◆ GIVEN INFORMATION:
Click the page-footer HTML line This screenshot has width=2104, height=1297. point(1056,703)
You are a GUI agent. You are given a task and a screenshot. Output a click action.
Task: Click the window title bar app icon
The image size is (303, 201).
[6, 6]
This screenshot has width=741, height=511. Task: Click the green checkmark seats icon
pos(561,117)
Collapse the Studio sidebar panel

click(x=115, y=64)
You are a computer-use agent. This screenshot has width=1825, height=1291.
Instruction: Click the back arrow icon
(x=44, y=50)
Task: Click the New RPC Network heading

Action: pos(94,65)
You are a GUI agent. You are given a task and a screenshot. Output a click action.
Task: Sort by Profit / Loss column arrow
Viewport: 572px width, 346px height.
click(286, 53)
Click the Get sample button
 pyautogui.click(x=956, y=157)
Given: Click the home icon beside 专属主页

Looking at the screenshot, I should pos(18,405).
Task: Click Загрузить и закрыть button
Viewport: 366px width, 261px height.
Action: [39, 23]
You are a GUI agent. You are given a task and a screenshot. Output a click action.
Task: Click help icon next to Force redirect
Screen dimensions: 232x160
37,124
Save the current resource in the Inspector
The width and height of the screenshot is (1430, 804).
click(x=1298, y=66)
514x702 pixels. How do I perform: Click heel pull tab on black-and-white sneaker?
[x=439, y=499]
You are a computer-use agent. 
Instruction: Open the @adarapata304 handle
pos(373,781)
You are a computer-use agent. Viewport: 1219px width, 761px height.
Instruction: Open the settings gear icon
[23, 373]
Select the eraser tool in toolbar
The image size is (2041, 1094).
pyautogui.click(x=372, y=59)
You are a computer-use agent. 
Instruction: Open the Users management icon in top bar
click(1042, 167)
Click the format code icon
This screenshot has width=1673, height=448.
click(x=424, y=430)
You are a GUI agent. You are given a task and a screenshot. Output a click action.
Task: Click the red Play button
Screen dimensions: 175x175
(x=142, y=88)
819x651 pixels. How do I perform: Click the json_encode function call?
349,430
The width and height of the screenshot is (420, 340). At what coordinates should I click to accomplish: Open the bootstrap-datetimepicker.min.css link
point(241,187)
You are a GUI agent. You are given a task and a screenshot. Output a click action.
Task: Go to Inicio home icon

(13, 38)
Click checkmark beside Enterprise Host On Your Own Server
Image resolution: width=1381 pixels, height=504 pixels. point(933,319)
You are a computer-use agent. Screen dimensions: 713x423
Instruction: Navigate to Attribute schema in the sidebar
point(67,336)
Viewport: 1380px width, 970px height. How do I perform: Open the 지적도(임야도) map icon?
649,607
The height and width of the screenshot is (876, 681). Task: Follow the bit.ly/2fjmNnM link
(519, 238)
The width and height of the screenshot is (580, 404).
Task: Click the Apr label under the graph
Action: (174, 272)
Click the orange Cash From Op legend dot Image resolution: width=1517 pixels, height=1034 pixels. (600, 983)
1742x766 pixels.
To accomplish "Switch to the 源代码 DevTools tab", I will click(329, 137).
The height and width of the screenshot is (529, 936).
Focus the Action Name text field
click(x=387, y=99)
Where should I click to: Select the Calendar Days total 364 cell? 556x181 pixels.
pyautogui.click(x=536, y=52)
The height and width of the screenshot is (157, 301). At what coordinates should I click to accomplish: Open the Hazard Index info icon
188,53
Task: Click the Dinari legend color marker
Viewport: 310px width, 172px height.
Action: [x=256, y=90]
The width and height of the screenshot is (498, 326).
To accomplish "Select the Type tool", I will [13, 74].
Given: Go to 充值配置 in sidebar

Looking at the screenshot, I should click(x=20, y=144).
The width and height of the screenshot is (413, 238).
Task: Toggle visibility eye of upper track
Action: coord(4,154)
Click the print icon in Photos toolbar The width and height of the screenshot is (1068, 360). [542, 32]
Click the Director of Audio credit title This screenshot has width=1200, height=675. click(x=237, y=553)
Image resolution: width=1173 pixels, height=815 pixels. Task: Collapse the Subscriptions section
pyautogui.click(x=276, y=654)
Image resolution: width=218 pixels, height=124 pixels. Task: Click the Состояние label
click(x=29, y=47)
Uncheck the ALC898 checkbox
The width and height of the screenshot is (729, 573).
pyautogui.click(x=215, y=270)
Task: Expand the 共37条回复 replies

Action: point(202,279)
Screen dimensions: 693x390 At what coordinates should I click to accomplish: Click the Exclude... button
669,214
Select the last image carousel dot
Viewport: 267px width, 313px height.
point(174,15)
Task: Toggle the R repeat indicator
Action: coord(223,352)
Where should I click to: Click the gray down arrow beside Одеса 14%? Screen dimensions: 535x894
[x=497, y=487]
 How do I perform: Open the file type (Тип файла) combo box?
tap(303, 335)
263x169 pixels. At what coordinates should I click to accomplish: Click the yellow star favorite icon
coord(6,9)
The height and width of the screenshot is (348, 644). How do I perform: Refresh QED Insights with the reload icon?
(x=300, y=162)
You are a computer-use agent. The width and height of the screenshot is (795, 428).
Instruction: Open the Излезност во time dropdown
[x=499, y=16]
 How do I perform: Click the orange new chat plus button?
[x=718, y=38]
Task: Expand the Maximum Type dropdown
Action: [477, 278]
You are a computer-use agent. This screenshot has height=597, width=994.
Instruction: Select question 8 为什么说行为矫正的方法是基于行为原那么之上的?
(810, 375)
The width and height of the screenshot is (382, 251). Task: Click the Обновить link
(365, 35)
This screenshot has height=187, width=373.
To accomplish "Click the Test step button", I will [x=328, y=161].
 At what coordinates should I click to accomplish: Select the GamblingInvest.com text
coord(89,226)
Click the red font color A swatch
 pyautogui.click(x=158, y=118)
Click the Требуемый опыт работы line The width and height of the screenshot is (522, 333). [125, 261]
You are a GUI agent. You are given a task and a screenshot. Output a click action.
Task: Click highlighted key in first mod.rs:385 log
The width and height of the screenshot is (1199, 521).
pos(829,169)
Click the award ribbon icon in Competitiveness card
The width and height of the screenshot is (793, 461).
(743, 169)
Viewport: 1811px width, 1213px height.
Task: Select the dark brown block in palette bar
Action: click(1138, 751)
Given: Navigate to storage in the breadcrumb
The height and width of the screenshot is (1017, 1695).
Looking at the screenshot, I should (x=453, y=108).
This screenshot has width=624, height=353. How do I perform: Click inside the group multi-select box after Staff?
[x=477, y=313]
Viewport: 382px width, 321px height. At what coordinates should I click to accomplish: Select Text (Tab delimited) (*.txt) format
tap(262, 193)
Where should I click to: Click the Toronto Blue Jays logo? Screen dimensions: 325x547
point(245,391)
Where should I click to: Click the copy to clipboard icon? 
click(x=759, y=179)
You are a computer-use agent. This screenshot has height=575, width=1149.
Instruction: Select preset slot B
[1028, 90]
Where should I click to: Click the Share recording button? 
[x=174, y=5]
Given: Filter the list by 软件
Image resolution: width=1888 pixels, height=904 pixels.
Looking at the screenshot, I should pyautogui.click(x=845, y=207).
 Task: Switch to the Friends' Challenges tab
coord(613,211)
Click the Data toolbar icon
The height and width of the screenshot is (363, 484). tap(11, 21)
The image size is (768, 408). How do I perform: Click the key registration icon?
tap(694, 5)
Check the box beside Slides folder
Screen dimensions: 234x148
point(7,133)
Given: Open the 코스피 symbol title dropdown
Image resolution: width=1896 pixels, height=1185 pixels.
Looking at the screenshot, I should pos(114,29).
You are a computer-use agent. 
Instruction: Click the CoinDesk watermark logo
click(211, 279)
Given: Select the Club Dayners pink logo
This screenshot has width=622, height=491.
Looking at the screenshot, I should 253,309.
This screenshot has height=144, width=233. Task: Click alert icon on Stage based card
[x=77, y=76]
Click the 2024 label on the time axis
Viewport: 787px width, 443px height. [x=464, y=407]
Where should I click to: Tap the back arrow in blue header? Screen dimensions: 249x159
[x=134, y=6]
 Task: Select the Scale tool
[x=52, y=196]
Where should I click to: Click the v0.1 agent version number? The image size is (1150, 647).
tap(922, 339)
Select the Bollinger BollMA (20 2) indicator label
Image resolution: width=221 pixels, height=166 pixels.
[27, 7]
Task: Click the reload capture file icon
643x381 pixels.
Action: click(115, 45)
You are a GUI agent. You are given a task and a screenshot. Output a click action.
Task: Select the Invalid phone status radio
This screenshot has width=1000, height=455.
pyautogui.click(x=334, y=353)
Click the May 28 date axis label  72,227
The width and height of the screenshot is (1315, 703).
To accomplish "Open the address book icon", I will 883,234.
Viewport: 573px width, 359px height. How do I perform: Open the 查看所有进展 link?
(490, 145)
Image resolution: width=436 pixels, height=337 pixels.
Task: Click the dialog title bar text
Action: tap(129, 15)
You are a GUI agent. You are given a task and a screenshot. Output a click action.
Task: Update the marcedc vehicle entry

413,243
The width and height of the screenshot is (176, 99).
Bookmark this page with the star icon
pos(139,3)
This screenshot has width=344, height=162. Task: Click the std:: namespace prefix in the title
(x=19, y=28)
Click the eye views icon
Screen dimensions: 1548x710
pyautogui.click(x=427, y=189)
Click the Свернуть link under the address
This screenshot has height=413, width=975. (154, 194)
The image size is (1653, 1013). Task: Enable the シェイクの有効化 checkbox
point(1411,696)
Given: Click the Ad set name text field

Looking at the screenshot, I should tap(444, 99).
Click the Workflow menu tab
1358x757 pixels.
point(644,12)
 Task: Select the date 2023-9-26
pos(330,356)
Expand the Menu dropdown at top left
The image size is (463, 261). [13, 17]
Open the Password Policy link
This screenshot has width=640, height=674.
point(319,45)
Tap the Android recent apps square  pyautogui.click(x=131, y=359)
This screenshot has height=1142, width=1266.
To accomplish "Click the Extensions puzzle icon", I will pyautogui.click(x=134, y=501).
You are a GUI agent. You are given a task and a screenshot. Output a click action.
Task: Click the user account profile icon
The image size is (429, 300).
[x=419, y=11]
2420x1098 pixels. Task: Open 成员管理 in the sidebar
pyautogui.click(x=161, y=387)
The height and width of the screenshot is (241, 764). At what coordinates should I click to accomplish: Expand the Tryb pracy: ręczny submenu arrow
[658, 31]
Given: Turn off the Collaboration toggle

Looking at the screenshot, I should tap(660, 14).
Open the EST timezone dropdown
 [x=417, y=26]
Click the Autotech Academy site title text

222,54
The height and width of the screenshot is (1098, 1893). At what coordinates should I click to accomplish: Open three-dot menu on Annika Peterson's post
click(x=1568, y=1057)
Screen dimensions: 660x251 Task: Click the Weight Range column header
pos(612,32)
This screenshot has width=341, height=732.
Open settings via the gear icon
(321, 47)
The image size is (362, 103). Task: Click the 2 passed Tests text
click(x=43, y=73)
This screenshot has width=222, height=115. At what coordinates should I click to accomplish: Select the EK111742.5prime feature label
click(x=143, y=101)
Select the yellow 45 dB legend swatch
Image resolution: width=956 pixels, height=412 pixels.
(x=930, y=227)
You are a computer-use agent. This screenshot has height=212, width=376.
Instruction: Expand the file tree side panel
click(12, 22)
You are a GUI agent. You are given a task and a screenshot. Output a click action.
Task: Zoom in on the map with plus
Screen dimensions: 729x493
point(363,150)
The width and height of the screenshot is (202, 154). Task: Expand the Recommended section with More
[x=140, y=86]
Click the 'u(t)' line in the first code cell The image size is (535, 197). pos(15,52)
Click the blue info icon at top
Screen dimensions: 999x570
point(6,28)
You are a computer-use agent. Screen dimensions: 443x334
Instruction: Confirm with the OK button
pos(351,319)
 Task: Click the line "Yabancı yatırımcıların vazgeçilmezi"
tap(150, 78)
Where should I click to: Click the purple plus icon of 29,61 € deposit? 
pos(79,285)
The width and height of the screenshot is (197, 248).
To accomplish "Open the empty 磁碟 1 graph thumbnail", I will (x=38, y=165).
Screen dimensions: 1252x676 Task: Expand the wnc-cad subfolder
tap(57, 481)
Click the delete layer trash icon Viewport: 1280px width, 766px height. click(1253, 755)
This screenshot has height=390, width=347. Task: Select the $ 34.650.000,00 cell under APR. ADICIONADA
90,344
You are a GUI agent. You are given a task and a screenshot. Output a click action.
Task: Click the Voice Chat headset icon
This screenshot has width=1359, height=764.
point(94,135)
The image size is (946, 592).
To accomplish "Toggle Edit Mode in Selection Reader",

◆ EXERCISE: Turn the listing lines, starting at the one containing "The height and width of the screenshot is (876, 681)." and ending at the one containing "Click the orange Cash", both included, into a Markdown table with columns Row and Entry. Number each row, and leave out blank lines.

◆ RESULT FOR THIS EXERCISE:
| Row | Entry |
|---|---|
| 1 | The height and width of the screenshot is (876, 681). Task: Follow the bit.ly/2fjmNnM link |
| 2 | (519, 238) |
| 3 | The width and height of the screenshot is (580, 404). |
| 4 | Task: Click the Apr label under the graph |
| 5 | Action: (174, 272) |
| 6 | Click the orange Cash From Op legend dot Image resolution: width=1517 pixels, height=1034 pixels. (600, 983) |